On Wed, Feb 24, 2021 at 04:48:34PM -0600, Jonathon Jongsma wrote:
On Mon, 22 Feb 2021 11:08:12 +0100
Erik Skultety <eskultet(a)redhat.com> wrote:
> On Wed, Feb 03, 2021 at 11:38:44AM -0600, Jonathon Jongsma wrote:
> > This patch series follows the previously-merged series which added
> > support for transient mediated devices. This series expands mdev
> > support to include persistent device definitions. Again, it relies
> > on mdevctl as the backend.
> >
> > It follows the common libvirt pattern of APIs by adding the
> > following new APIs for node devices:
> > - virNodeDeviceDefineXML() - defines a persistent device
> > - virNodeDeviceUndefine() - undefines a persistent device
> > - virNodeDeviceCreate() - starts a previously-defined device
>
> So, I tested the patches on Friday and have a few notes:
> - all of the driver implementations mentioned ^above need to pass an
> error buffer to the respective mdevctl wrapper, because the generic
> error "Unable to XZY mediated device" doesn't help at all.

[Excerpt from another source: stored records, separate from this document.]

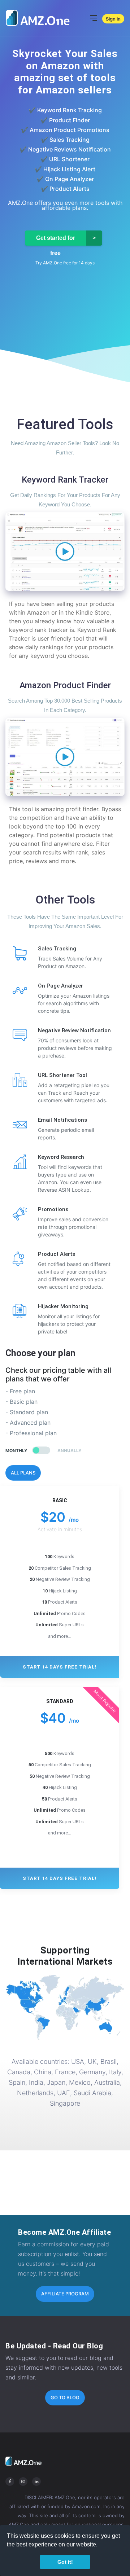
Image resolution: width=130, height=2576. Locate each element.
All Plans (23, 1473)
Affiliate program (65, 2293)
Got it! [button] (65, 2562)
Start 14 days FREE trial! (60, 1667)
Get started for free (55, 240)
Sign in (113, 19)
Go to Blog (65, 2397)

Kind of
> like with QEMU errors, we need to extract it from an error buffer
> (you already have input and output, so just add another one) --> this
> relates to patches 14,18,21
>
> - trying to undefine an active mdev reports an error in libvirt
> --> this is both inconsistent with the rest of libvirt's
> subsystems and there's also no reason for it since mdevctl supports it
> --> we need to support transient devices as well
>
> - trying to define the following XML hangs for 5s and then fails:
> <device>
> <parent>pci_0000_06_00_0</parent>
> <driver>
> <name>vfio_mdev</name>
> </driver>
> <capability type='mdev'>
> <type id='nvidia-11'/>
> <uuid>d41787d2-2e0e-4021-8ed2-b6f1ef305a9f</uuid>
> </capability>
> </device>
I assume that you have a parent device that supports creating an mdev
of this type? In other words, this was expected to succeed, right?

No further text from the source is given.